• WHAT IS NEEDED
Copy out the listing verbatim, starting with the line that contains "Go to the home icon in sidebar" and continuing through the line that contains "The width and height of the screenshot is (530, 866).", with both of those lines included.
>> start
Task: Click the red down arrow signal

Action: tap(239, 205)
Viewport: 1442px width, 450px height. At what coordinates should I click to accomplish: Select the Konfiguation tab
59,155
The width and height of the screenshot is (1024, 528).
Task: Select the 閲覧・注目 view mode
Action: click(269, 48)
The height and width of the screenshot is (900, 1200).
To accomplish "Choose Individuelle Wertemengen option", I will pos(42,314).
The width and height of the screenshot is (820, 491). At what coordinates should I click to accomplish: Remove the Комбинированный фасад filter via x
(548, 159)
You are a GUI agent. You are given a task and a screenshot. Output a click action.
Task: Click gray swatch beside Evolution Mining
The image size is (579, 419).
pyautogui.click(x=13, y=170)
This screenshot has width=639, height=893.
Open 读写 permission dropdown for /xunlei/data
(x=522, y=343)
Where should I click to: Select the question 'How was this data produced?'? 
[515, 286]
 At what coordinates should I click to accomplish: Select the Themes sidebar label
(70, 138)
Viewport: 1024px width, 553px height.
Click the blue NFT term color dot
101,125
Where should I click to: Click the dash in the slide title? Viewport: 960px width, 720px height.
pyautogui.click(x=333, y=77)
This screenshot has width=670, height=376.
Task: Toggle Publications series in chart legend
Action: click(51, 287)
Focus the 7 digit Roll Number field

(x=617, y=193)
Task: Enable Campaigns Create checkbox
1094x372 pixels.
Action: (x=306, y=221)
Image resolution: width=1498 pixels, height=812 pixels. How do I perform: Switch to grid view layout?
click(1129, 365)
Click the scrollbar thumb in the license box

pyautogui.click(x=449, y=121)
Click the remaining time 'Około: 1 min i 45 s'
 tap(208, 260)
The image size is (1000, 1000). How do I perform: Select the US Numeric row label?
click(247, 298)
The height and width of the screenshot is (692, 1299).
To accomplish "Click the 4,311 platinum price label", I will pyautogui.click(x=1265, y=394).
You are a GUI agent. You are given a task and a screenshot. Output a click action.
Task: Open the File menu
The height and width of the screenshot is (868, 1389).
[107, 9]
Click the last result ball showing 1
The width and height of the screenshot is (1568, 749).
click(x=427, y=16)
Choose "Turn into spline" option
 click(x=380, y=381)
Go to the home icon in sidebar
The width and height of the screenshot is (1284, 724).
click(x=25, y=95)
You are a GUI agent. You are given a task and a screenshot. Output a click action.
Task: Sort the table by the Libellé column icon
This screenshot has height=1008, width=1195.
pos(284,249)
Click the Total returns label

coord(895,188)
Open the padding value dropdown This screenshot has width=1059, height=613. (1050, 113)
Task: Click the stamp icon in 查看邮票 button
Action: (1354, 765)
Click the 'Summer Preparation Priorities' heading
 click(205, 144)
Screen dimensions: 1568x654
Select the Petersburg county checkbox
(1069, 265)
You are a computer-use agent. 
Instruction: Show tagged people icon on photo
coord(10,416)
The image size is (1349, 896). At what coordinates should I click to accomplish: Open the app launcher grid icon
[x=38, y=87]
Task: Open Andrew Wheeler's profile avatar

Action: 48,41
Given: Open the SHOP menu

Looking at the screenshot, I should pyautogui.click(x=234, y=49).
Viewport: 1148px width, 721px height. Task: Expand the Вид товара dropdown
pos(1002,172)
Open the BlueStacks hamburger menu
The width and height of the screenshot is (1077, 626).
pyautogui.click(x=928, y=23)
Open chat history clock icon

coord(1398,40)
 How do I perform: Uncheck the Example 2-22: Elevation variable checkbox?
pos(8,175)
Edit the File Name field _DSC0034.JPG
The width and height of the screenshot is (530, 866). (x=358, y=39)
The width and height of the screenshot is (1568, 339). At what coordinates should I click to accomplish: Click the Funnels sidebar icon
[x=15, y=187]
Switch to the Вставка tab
>> end
• RESPONSE
Go to the home icon in sidebar
The width and height of the screenshot is (1284, 724).
click(x=25, y=95)
You are a GUI agent. You are given a task and a screenshot. Output a click action.
Task: Sort the table by the Libellé column icon
This screenshot has height=1008, width=1195.
pos(284,249)
Click the Total returns label

coord(895,188)
Open the padding value dropdown This screenshot has width=1059, height=613. (1050, 113)
Task: Click the stamp icon in 查看邮票 button
Action: (1354, 765)
Click the 'Summer Preparation Priorities' heading
 click(205, 144)
Screen dimensions: 1568x654
Select the Petersburg county checkbox
(1069, 265)
You are a computer-use agent. 
Instruction: Show tagged people icon on photo
coord(10,416)
The image size is (1349, 896). At what coordinates should I click to accomplish: Open the app launcher grid icon
[x=38, y=87]
Task: Open Andrew Wheeler's profile avatar

Action: 48,41
Given: Open the SHOP menu

Looking at the screenshot, I should pyautogui.click(x=234, y=49).
Viewport: 1148px width, 721px height. Task: Expand the Вид товара dropdown
pos(1002,172)
Open the BlueStacks hamburger menu
The width and height of the screenshot is (1077, 626).
pyautogui.click(x=928, y=23)
Open chat history clock icon

coord(1398,40)
 How do I perform: Uncheck the Example 2-22: Elevation variable checkbox?
pos(8,175)
Edit the File Name field _DSC0034.JPG
The width and height of the screenshot is (530, 866). (x=358, y=39)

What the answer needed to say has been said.